■ Raw data ■
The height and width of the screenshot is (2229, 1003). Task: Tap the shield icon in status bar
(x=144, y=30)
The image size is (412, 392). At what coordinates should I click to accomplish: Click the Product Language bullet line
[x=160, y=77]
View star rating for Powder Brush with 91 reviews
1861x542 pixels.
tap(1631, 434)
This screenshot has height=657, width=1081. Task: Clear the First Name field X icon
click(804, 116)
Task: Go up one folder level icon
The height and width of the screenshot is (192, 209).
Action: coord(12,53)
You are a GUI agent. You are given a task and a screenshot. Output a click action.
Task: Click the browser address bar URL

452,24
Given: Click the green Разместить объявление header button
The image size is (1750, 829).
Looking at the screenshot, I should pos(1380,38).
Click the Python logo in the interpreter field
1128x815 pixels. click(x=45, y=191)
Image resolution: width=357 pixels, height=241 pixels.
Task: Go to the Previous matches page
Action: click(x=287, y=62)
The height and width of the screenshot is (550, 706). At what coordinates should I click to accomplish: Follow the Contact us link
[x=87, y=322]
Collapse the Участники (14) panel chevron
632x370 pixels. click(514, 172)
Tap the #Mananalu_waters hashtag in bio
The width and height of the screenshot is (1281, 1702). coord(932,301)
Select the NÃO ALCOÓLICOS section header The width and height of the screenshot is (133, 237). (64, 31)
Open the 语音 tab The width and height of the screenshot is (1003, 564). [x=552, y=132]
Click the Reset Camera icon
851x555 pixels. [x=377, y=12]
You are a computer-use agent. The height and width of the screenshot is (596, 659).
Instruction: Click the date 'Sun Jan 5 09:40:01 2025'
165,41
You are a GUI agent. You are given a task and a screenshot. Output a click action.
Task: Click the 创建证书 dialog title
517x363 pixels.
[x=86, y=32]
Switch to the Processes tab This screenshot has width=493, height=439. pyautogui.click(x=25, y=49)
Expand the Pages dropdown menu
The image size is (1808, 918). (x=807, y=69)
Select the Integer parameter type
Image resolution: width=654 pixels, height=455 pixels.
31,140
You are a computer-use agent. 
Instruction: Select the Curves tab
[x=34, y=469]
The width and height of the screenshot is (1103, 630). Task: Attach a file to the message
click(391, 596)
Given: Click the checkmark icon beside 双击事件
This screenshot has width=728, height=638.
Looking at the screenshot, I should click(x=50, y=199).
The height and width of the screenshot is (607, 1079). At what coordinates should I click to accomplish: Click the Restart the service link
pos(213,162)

■ What is asked ■
Copy out the listing above again, substituting "symbol" for every occurrence of "icon" and leaving everything else unchanged.

■ Result of this exercise ■
The height and width of the screenshot is (2229, 1003). Task: Tap the shield symbol in status bar
(x=144, y=30)
The image size is (412, 392). At what coordinates should I click to accomplish: Click the Product Language bullet line
[x=160, y=77]
View star rating for Powder Brush with 91 reviews
1861x542 pixels.
tap(1631, 434)
This screenshot has height=657, width=1081. Task: Clear the First Name field X symbol
click(804, 116)
Task: Go up one folder level symbol
The height and width of the screenshot is (192, 209).
Action: coord(12,53)
You are a GUI agent. You are given a task and a screenshot. Output a click action.
Task: Click the browser address bar URL

452,24
Given: Click the green Разместить объявление header button
The image size is (1750, 829).
Looking at the screenshot, I should pos(1380,38).
Click the Python logo in the interpreter field
1128x815 pixels. click(x=45, y=191)
Image resolution: width=357 pixels, height=241 pixels.
Task: Go to the Previous matches page
Action: click(x=287, y=62)
The height and width of the screenshot is (550, 706). At what coordinates should I click to accomplish: Follow the Contact us link
[x=87, y=322]
Collapse the Участники (14) panel chevron
632x370 pixels. click(514, 172)
Tap the #Mananalu_waters hashtag in bio
The width and height of the screenshot is (1281, 1702). coord(932,301)
Select the NÃO ALCOÓLICOS section header The width and height of the screenshot is (133, 237). (64, 31)
Open the 语音 tab The width and height of the screenshot is (1003, 564). [x=552, y=132]
Click the Reset Camera symbol
851x555 pixels. [x=377, y=12]
You are a computer-use agent. The height and width of the screenshot is (596, 659).
Instruction: Click the date 'Sun Jan 5 09:40:01 2025'
165,41
You are a GUI agent. You are given a task and a screenshot. Output a click action.
Task: Click the 创建证书 dialog title
517x363 pixels.
[x=86, y=32]
Switch to the Processes tab This screenshot has width=493, height=439. pyautogui.click(x=25, y=49)
Expand the Pages dropdown menu
The image size is (1808, 918). (x=807, y=69)
Select the Integer parameter type
Image resolution: width=654 pixels, height=455 pixels.
31,140
You are a computer-use agent. 
Instruction: Select the Curves tab
[x=34, y=469]
The width and height of the screenshot is (1103, 630). Task: Attach a file to the message
click(391, 596)
Given: Click the checkmark symbol beside 双击事件
This screenshot has width=728, height=638.
Looking at the screenshot, I should click(x=50, y=199).
The height and width of the screenshot is (607, 1079). At what coordinates should I click to accomplish: Click the Restart the service link
pos(213,162)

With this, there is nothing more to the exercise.